## REQUIREMENT 1
Reproduce the transcription API README passage starting with "Transcription API Service" and going on through "and IoT devices.", substituting "self-contained" for "standalone".
## REQUIREMENT 2
Pick up the transcription API README where it stops and write the next part.

---------- SELECTED EXCERPT

Files
transcription-api/README.md
2025-09-11 09:59:16 +02:00

8.6 KiB

Transcription API Service

A high-performance, standalone transcription service with gRPC and WebSocket support, optimized for real-time speech-to-text applications. Perfect for desktop applications, web services, and IoT devices.

Features

  • Dual Protocol Support: Both gRPC (recommended) and WebSocket
  • Real-Time Streaming: Bidirectional audio streaming with immediate transcription
  • Multiple Models: Support for all Whisper models (tiny to large-v3)
  • Language Support: 50+ languages with automatic detection
  • Docker Ready: Simple deployment with Docker Compose
  • Production Ready: Health checks, monitoring, and graceful shutdown
  • Rust Client Examples: Ready-to-use Rust client for desktop applications

Quick Start

# Clone the repository
cd transcription-api

# Start the service (uses 'base' model by default)
docker compose up -d

# Check logs
docker compose logs -f

# Stop the service
docker compose down

Configuration

Edit .env or docker-compose.yml to configure:

MODEL_PATH=base          # tiny, base, small, medium, large, large-v3
GRPC_PORT=50051         # gRPC service port
WEBSOCKET_PORT=8765     # WebSocket service port
ENABLE_WEBSOCKET=true   # Enable WebSocket support
CUDA_VISIBLE_DEVICES=0  # GPU device ID (if available)

--------------------
---------- STORED RECORDS

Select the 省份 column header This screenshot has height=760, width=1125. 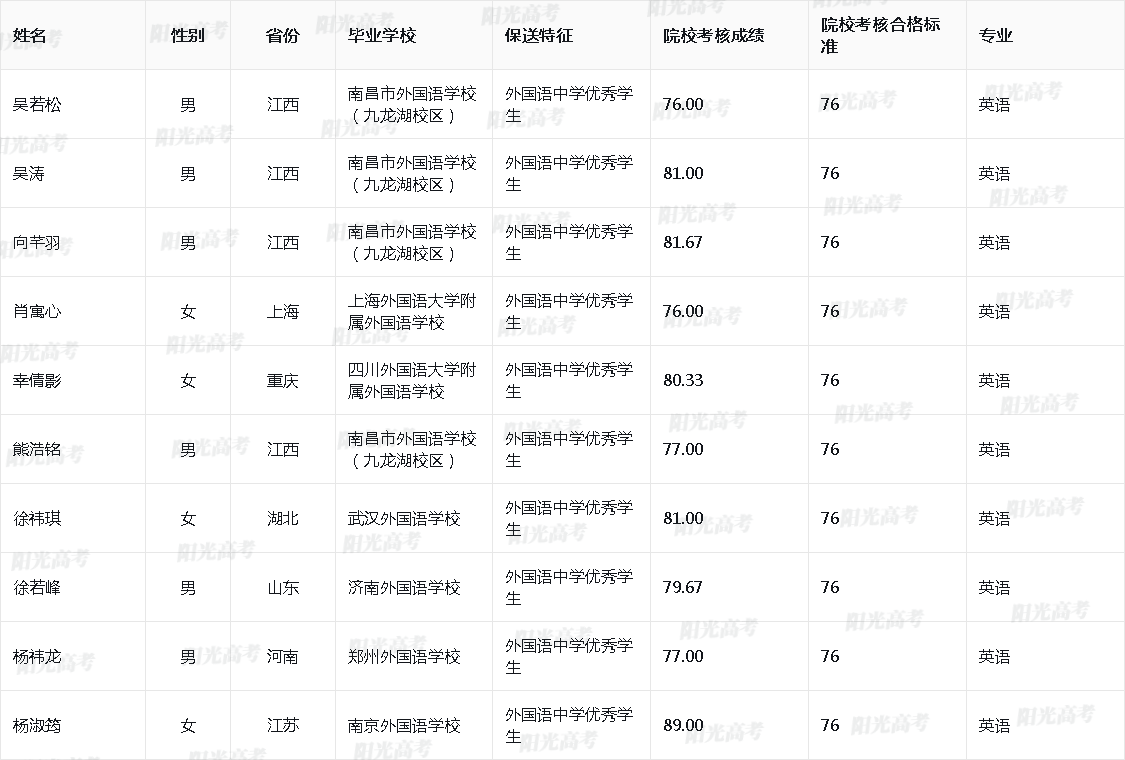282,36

--------------------
---------- STORED RECORDS

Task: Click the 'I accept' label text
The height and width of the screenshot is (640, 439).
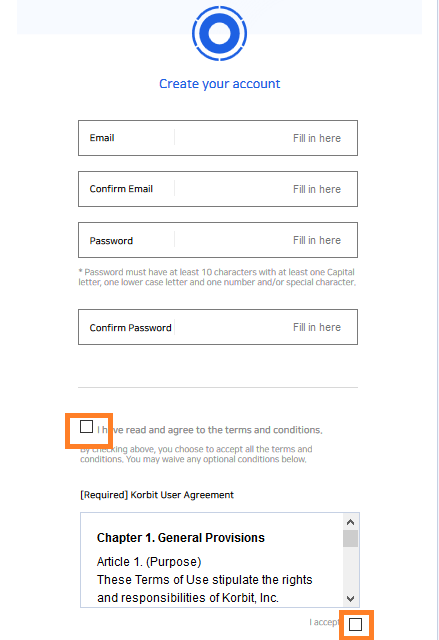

--------------------
---------- STORED RECORDS

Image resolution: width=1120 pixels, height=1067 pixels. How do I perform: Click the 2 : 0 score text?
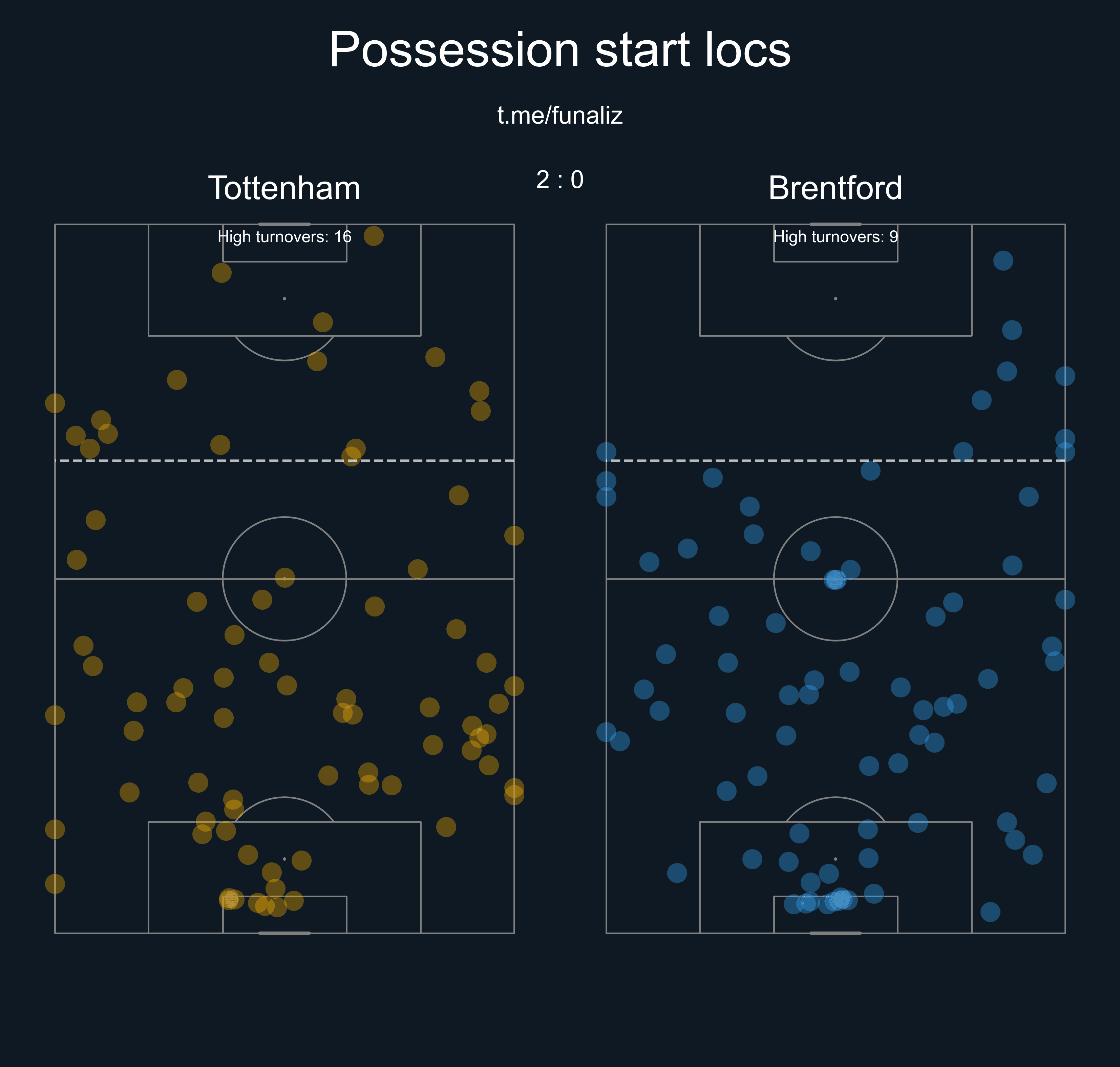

--------------------

## EXERCISE RESPONSE 1
Transcription API Service

A high-performance, self-contained transcription service with gRPC and WebSocket support, optimized for real-time speech-to-text applications. Perfect for desktop applications, web services, and IoT devices.

## EXERCISE RESPONSE 2
API Protocols

Why gRPC?

  • Strongly typed with Protocol Buffers
  • Excellent performance with HTTP/2
  • Built-in streaming support
  • Auto-generated client code
  • Better error handling

Proto Definition: See proto/transcription.proto

Service Methods:

  • StreamTranscribe: Bidirectional streaming for real-time transcription
  • TranscribeFile: Single file transcription
  • GetCapabilities: Query available models and languages
  • HealthCheck: Service health status

WebSocket (Alternative)

Protocol:

// Connect
ws://localhost:8765

// Send audio
{
  "type": "audio",
  "data": "base64_encoded_pcm16_audio"
}

// Receive transcription
{
  "type": "transcription",
  "text": "Hello world",
  "start_time": 0.0,
  "end_time": 1.5,
  "is_final": true,
  "timestamp": 1234567890
}

// Stop
{
  "type": "stop"
}

Rust Client Usage

Installation

# Add to your Cargo.toml
[dependencies]
tonic = "0.10"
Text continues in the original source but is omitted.